The SEC Proposes Rules on Shareholder Approval of Executive and Golden Parachute Compensation and on Reporting of Proxy Votes on Executive Compensation
Date: 10/26/10On October 18, 2010, the Securities and Exchange Commissions ("SEC") issued two proposed rules called for by Section 951 of the Dodd-Frank Wall Street Reform and Consumer Protection Act (the "Dodd-Frank Act"). The first of these proposals requires two separate shareholder advisory votes: one to approve executive compensation (a "say-on-pay" vote), and a second to determine the frequency of advisory votes on executive compensation. This proposal further requires disclosure of compensation arrangements in proxy or consent solicitations in connection with merger transactions (known as "golden parachute" arrangements) and in some cases, a separate shareholder advisory vote to approve these arrangements.

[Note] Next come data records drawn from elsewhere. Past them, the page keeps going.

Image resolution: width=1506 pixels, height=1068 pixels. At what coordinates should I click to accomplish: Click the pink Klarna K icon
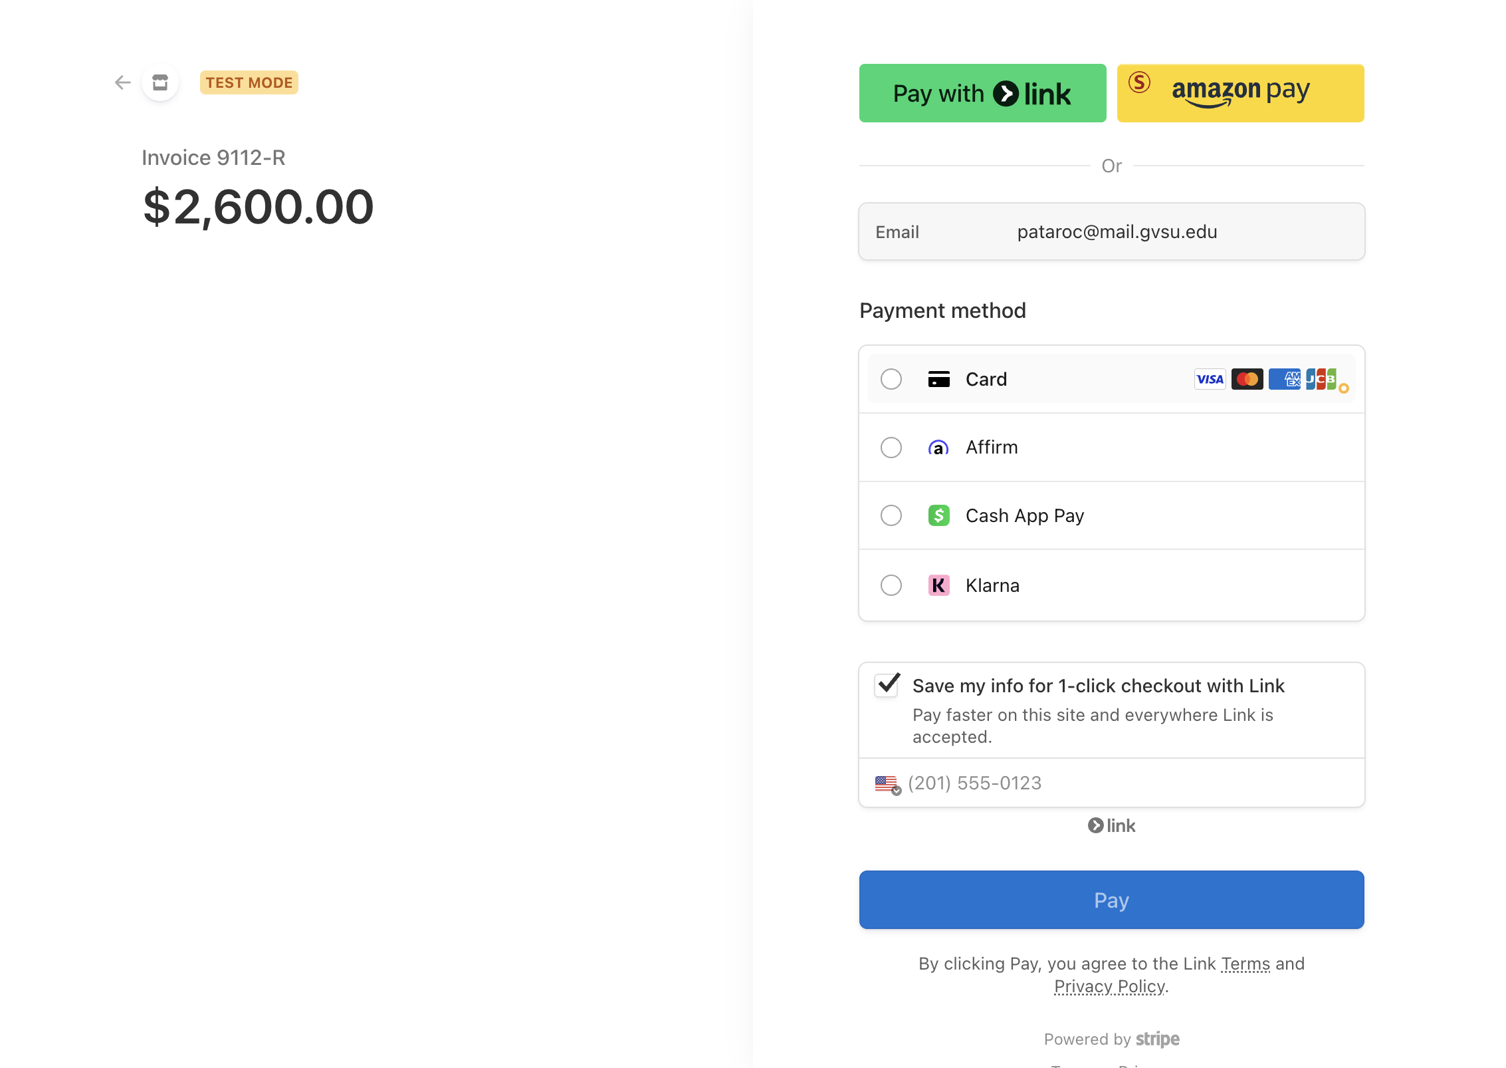tap(938, 585)
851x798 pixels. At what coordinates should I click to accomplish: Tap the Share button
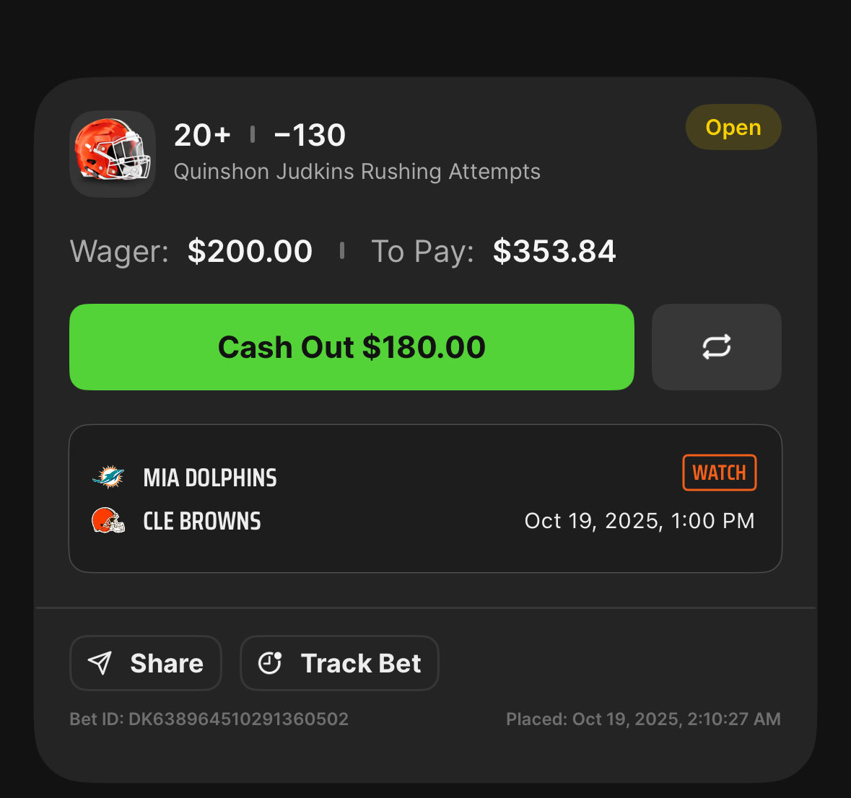point(146,663)
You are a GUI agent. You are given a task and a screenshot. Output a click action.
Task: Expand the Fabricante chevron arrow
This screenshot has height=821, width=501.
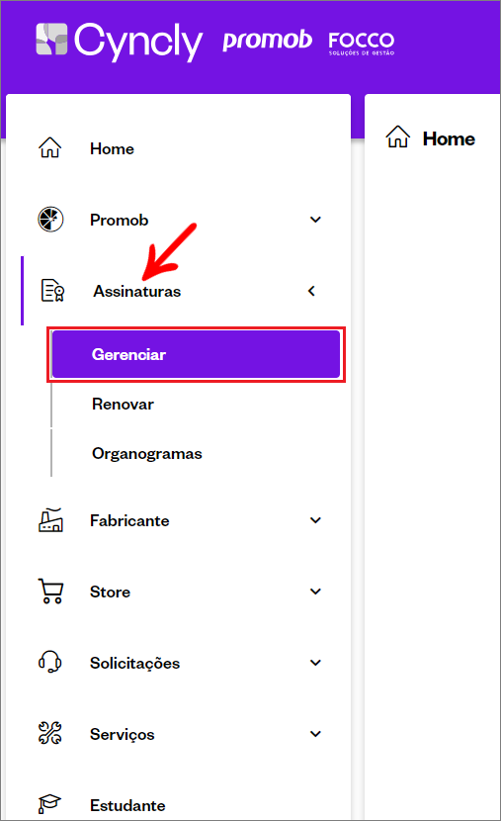click(x=315, y=520)
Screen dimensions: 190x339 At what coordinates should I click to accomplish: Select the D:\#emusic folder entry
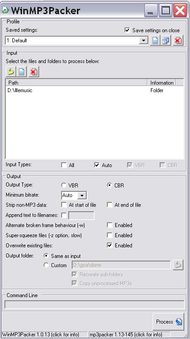(x=20, y=90)
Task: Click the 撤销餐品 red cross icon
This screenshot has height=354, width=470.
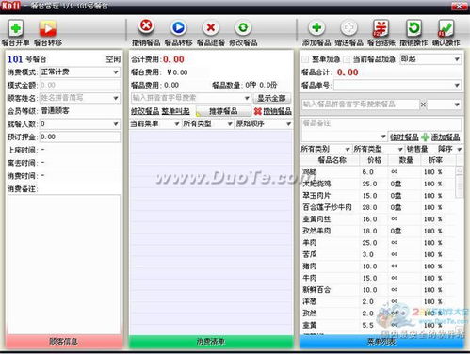Action: coord(146,26)
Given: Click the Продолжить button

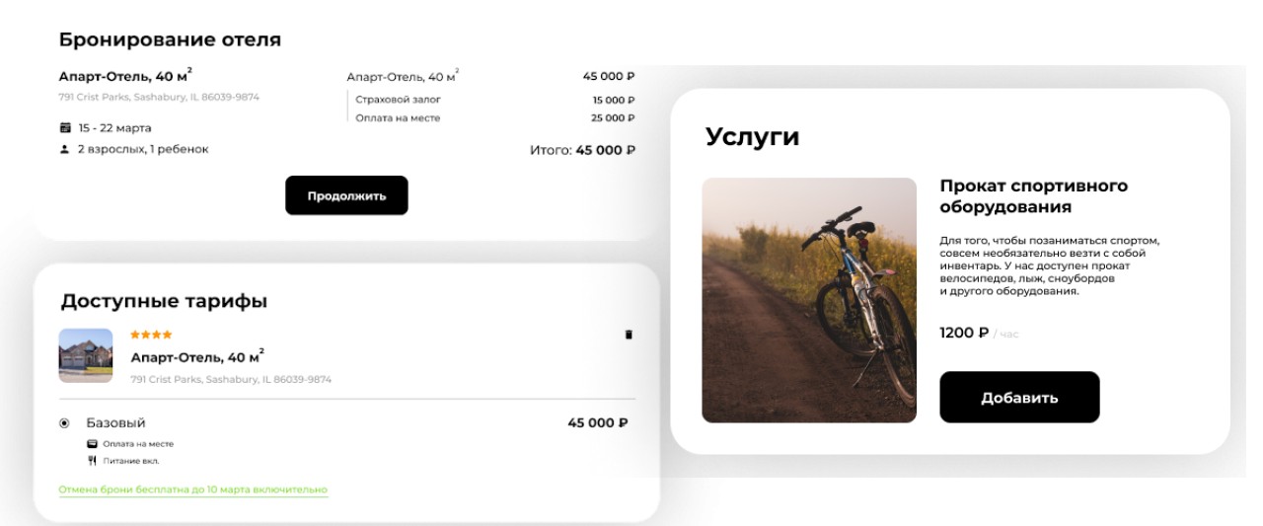Looking at the screenshot, I should 346,195.
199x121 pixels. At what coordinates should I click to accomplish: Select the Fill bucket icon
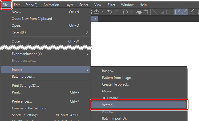(139, 12)
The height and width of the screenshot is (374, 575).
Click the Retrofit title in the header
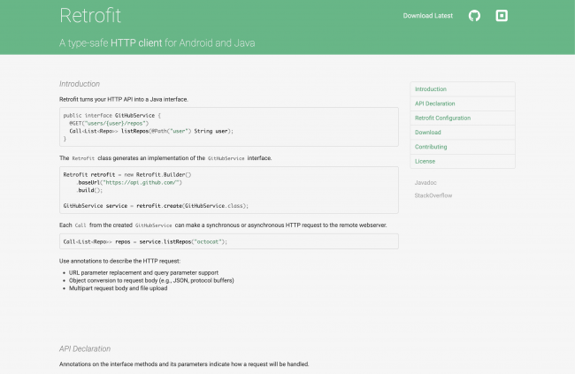(x=90, y=15)
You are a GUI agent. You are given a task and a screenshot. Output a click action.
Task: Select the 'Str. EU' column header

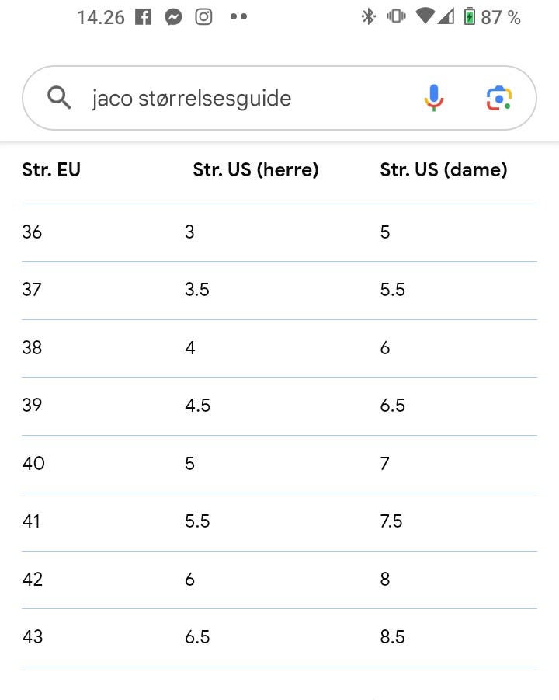(51, 169)
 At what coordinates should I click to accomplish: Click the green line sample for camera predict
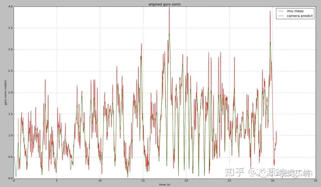coord(281,16)
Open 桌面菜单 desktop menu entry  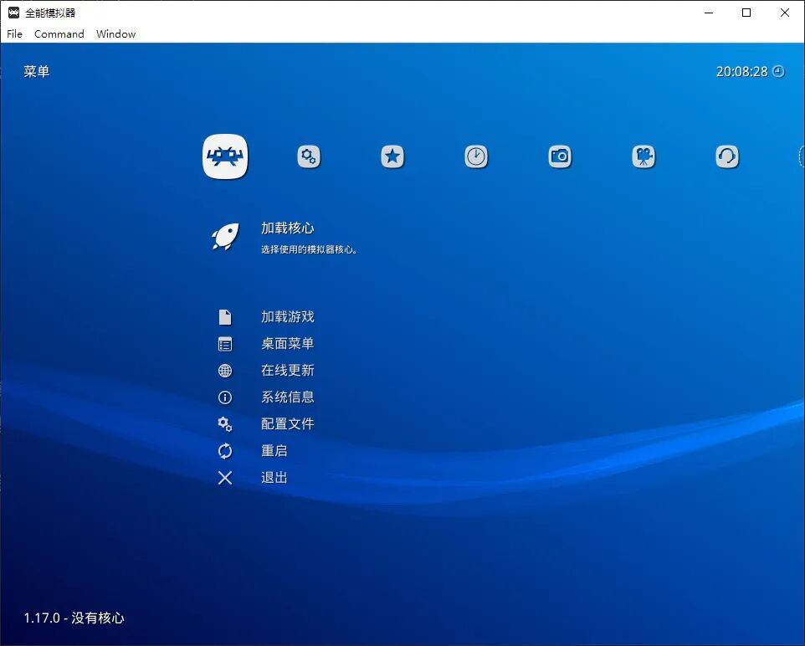pyautogui.click(x=289, y=344)
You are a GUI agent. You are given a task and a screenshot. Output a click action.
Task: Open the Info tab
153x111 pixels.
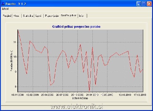pos(81,16)
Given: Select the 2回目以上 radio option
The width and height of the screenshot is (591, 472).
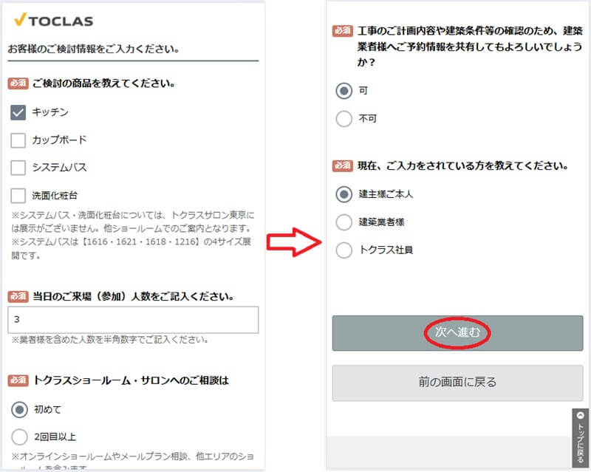Looking at the screenshot, I should click(x=19, y=437).
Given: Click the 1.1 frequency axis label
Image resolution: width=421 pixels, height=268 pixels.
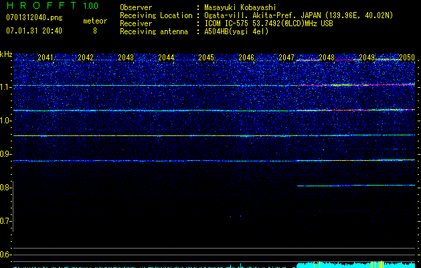Looking at the screenshot, I should pyautogui.click(x=6, y=87).

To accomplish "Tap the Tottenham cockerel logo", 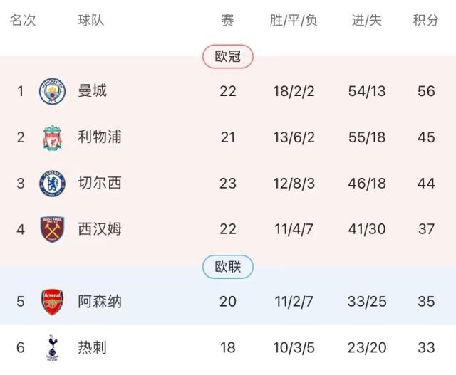I will tap(52, 347).
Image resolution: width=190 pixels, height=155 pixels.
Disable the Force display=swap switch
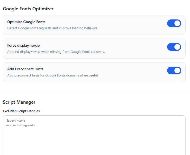174,47
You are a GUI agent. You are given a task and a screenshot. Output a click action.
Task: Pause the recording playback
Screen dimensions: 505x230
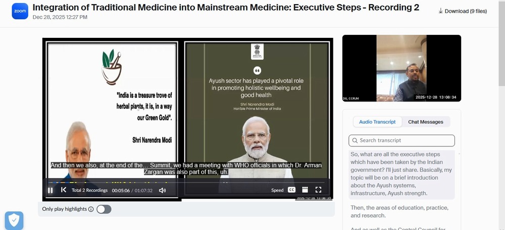click(50, 190)
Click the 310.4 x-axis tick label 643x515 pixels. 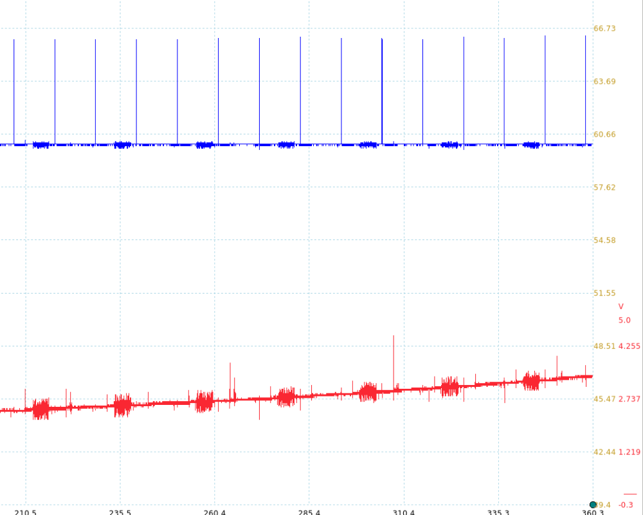click(404, 512)
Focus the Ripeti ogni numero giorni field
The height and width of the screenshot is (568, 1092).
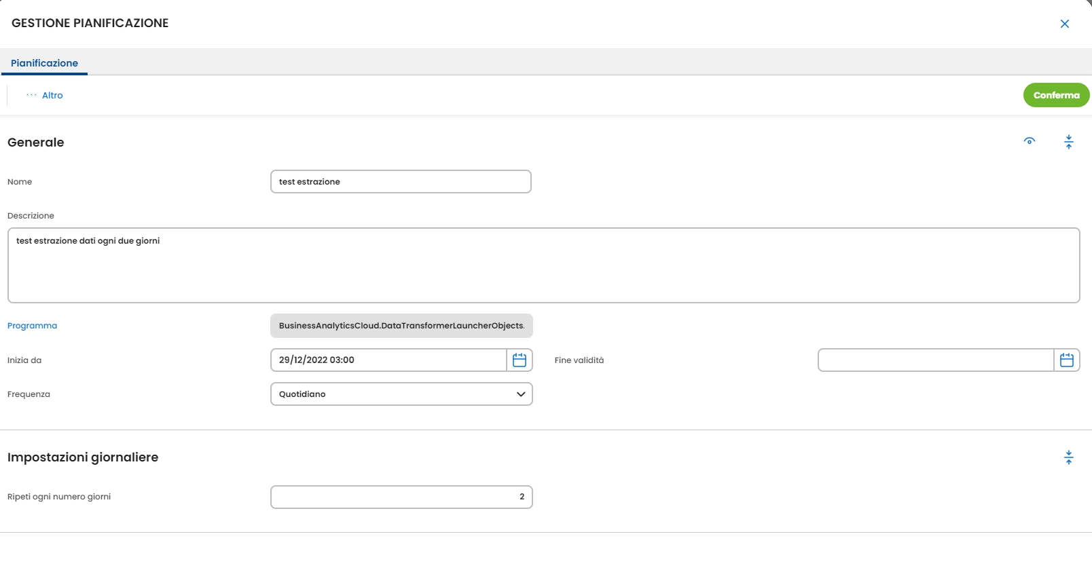[401, 497]
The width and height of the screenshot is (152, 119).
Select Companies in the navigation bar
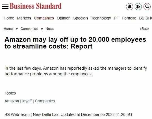44,18
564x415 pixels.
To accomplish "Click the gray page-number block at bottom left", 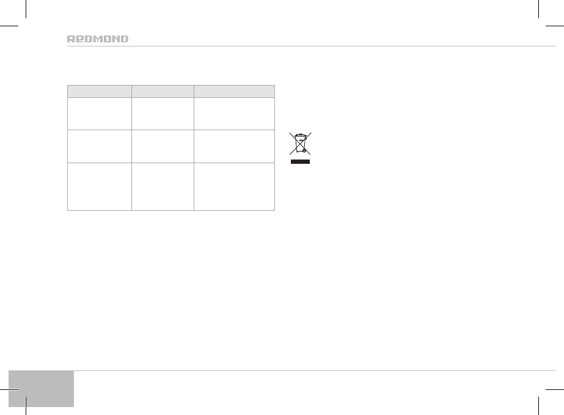I will coord(42,388).
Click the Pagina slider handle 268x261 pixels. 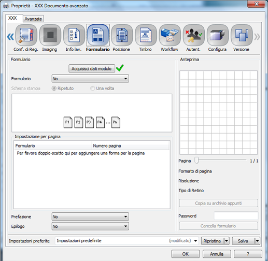pos(196,161)
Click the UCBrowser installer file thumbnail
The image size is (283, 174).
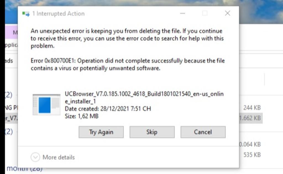click(x=46, y=104)
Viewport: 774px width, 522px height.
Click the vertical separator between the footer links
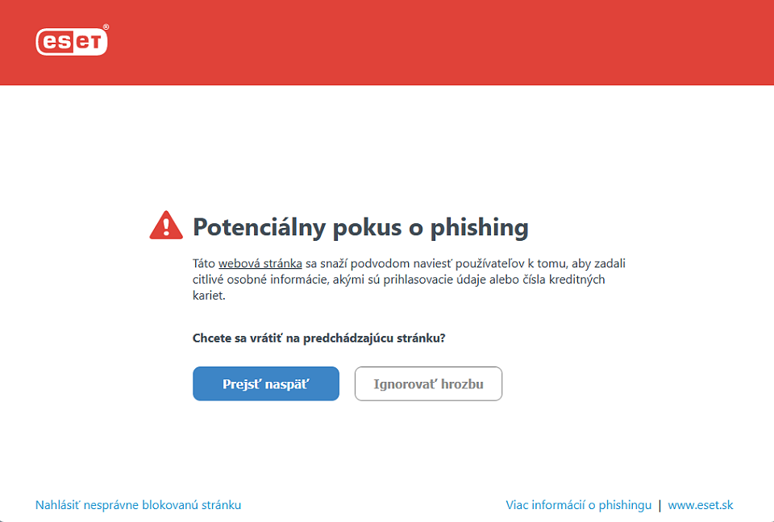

The SEC's second proposal requires institutional investment managers subject to Section 13(f) of the Securities Exchange Act of 1934 ("Exchange Act") to report annually how they voted on executive compensation matters. If these proposed rules are adopted, they will take effect with an issuer's first annual or other meeting of shareholders occurring on or after January 21, 2011.
CGR Memo - SEC Proposals on Say on Pay and Proxy Vote Reporting.pdf (pdf | 46.26 KB )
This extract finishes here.